▶ Task
Reproduce exactly the line containing "Given: Click the remove node minus icon" and each line after it until the listing ends, leaving pictures out.

▶ Records supplied
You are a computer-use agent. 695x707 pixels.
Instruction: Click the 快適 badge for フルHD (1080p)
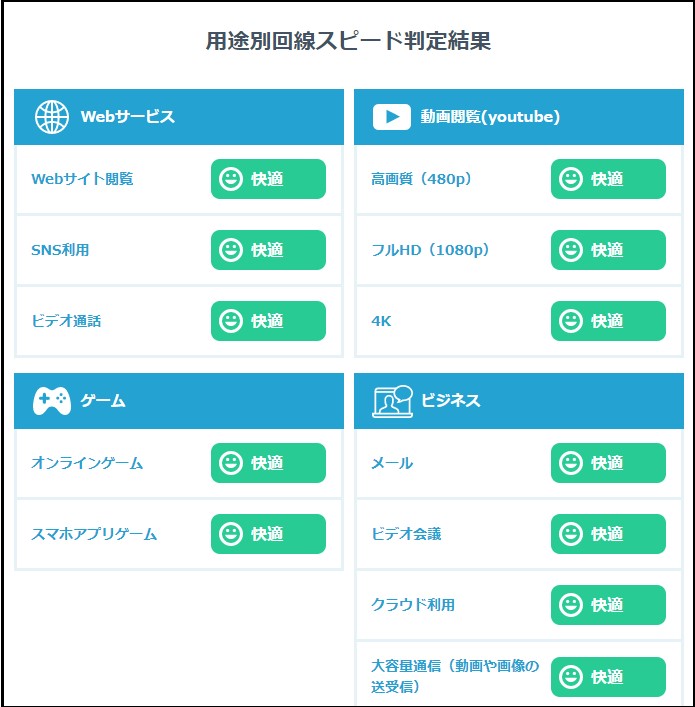pyautogui.click(x=608, y=250)
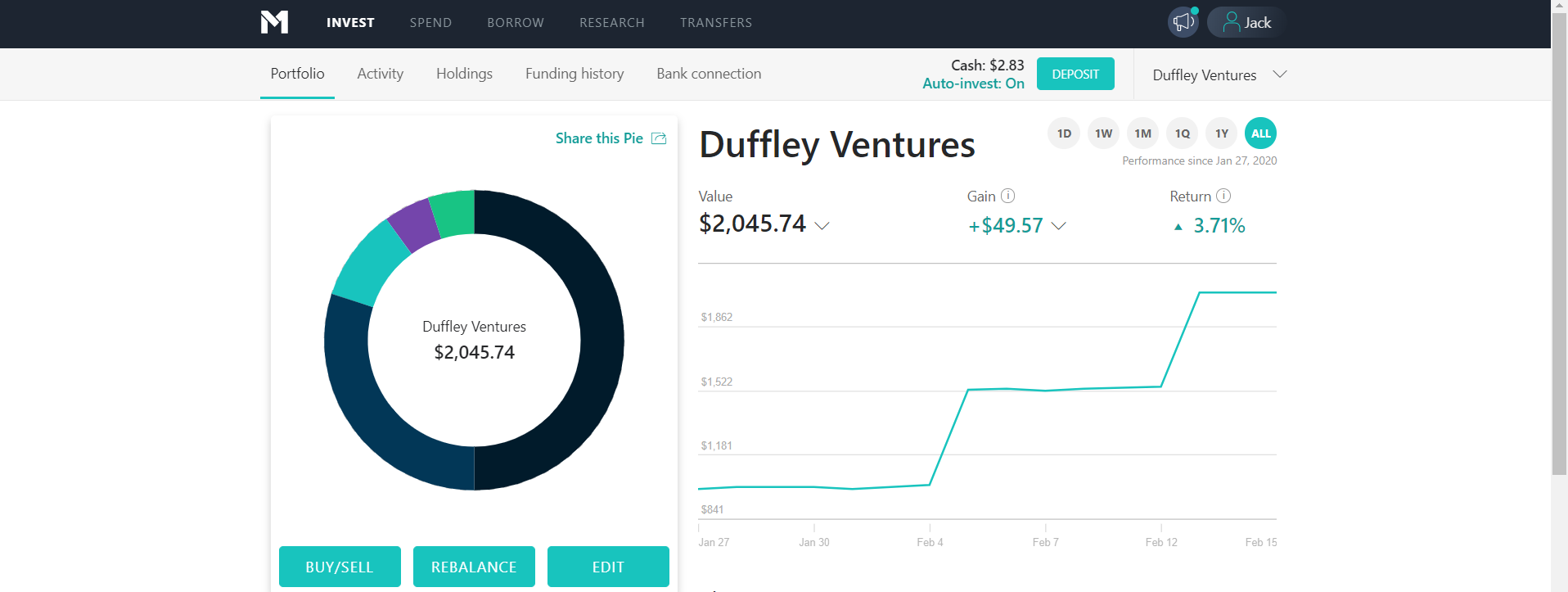
Task: Select the 1M performance range
Action: (1142, 133)
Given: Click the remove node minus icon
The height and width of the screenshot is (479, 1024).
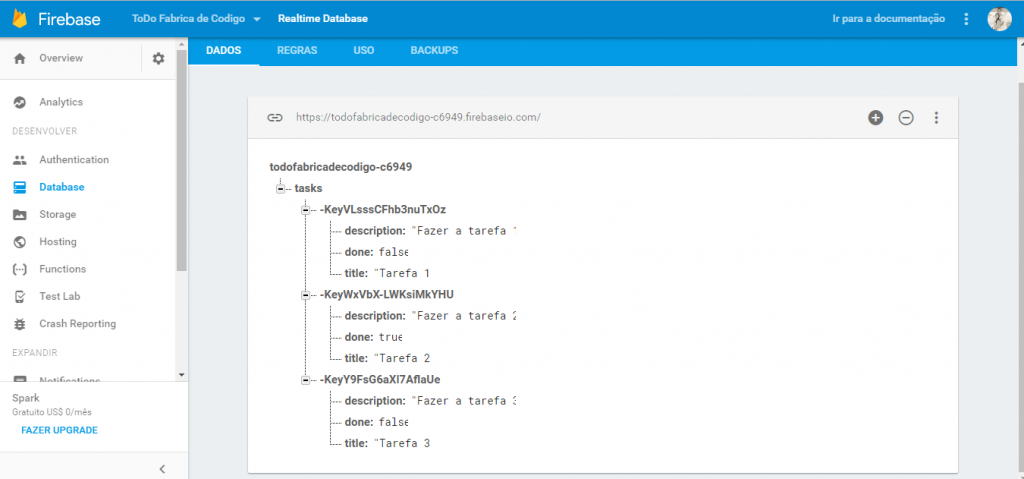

▶ Written solution
Given: Click the remove node minus icon
The height and width of the screenshot is (479, 1024).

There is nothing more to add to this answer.